Why isn't my TakeLimit honored by TableQuery?

2019-03-20 14:40发布

问题:

I'd like to fetch top n rows from my Azure Table with a simple TableQuery. But with the code below, all rows are fetched regardless of my limit with the Take.

What am I doing wrong?

int entryLimit = 5;

var table = GetFromHelperFunc();

TableQuery<MyEntity> query = new TableQuery<MyEntity>()
    .Where(TableQuery.GenerateFilterCondition("PartitionKey", QueryComparisons.Equal, "MyPK"))
    .Take(entryLimit);

List<FeedEntry> entryList = new List<FeedEntry>();
TableQuerySegment<FeedEntry> currentSegment = null;

while (currentSegment == null || currentSegment.ContinuationToken != null)
{
    currentSegment = table.ExecuteQuerySegmented(query, this.EntryResolver, currentSegment != null ? currentSegment.ContinuationToken : null);
    entryList.AddRange(currentSegment.Results);
}


Trace.WriteLine(entryList.Count) // <-- Why does this exceed my limit?

回答1:

The Take method on the storage SDK doesn't work like it would in LINQ. Imagine you do something like this:

TableQuery<TableEntity> query = new TableQuery<TableEntity>()
                .Where(TableQuery.GenerateFilterCondition("PartitionKey", QueryComparisons.Equal, "temp"))
                .Take(5);
var result = table.ExecuteQuery(query);

When you start iterating over result you'll initially get only 5 items. But underneath, if you keep iterating over the result, the SDK will keep querying the table (and proceed to the next 'page' of 5 items).

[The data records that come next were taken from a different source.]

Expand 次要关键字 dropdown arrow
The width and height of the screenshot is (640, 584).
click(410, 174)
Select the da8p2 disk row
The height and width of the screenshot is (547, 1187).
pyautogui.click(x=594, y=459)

If I have 5000 items in my table, this code will output all 5000 items (and underneath the SDK will do 1000 requests and fetch 5 items per request):

TableQuery<TableEntity> query = new TableQuery<TableEntity>()
                .Where(TableQuery.GenerateFilterCondition("PartitionKey", QueryComparisons.Equal, "temp"))
                .Take(5);
var result = table.ExecuteQuery(query);
foreach (var item in result)
{
    Trace.WriteLine(item.RowKey);
}

The following code will fetch exactly 5 items in 1 request and stop there:

TableQuery<TableEntity> query = new TableQuery<TableEntity>()
                .Where(TableQuery.GenerateFilterCondition("PartitionKey", QueryComparisons.Equal, "temp"))
                .Take(5);
var result = table.ExecuteQuery(query);
int index = 0;
foreach (var item in result)
{
    Console.WriteLine(item.RowKey);
    index++;
    if (index == 5)
        break;
}

Actually, the Take() method sets the page size or the "take count" (TakeCount property on TableQuery). But it's still up to you to stop iterating on time if you only want 5 records.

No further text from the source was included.